The study said that a major reason drug users share needles is that legal restrictions make the equipment often difficult to obtain.
Forty-five states and the District of Columbia prohibit possession of syringes and needles for illegal drug use, and nine states and the district require a prescription to purchase needles and syringes.
Use of federal funds for needle exchange programs is forbidden by Congress, but statutes allow the ban to be lifted if the surgeon general determines such programs can curtail the spread of AIDS without encouraging more drug use.
The report recommended that the surgeon general make that determination.
Needle exchange programs, paid for by private or other nonfederal funds, operate in 55 U.S. cities, and the study said "there is no credible evidence to date that drug use is increased among participants as a result of programs that provide legal access to sterile equipment."
In needle exchange programs, agencies trade sterile injection sets for used sets brought in by addicts. Such programs also provide information about AIDS and combatting drug addiction.

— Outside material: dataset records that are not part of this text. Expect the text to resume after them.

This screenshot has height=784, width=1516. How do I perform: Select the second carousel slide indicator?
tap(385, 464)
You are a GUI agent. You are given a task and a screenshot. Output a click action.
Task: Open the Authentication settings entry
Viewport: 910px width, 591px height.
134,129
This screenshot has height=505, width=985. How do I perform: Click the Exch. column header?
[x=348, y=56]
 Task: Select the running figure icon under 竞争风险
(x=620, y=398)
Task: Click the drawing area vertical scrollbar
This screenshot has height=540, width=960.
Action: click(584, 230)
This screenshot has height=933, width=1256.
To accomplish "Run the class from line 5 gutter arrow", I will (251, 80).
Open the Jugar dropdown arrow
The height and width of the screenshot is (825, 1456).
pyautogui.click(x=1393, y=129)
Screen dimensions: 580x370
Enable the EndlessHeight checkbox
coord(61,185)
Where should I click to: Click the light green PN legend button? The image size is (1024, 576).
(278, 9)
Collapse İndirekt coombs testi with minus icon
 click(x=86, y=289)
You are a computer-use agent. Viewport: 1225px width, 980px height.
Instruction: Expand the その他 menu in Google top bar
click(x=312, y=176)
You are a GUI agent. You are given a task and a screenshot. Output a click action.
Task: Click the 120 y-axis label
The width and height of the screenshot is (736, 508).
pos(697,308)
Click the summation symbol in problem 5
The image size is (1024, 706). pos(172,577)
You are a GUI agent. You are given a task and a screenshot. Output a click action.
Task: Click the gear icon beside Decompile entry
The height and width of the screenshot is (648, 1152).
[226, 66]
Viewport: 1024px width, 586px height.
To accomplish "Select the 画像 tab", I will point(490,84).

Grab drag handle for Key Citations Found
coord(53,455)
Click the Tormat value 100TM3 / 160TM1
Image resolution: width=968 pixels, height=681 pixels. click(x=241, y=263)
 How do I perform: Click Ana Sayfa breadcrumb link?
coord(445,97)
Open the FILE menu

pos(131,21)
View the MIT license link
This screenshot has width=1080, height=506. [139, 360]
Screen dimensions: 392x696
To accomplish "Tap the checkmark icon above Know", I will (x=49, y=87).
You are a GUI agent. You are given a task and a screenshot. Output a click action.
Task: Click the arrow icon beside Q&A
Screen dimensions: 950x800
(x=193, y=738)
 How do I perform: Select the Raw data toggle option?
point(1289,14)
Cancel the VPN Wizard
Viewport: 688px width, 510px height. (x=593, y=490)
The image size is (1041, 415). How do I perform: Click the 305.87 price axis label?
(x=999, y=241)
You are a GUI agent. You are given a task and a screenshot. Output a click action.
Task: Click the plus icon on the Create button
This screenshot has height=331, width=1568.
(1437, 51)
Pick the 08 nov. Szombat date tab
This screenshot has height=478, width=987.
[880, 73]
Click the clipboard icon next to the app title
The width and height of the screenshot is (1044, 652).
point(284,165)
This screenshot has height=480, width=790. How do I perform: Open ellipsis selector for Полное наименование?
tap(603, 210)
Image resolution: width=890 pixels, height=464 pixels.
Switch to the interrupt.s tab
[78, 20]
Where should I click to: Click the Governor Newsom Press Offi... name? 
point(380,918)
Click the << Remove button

Some communities are distributing bleach for addicts to use to clean the needles and syringes between injections. The NRC study said that bleach can be an effective disinfectant, but only if it is used properly.
"Bleach use is clearly an intervention to be used when injection drug users have no safer alternatives," the study said. But it added: "The effectiveness of bleach as used by injection drug users under street conditions has not been optimal."
The report said that the percentage of U.S. HIV cases attributed to injection drug use has more than doubled in the last 13 years. In 1981, injection drug use was the cause of 12 percent of the HIV cases in the country, but in 1993, it was the cause of 28 percent.
The National Research Council is an affiliate of the National Academy of Sciences, a private organization chartered by Congress to conduct independent research at the request of government agencies.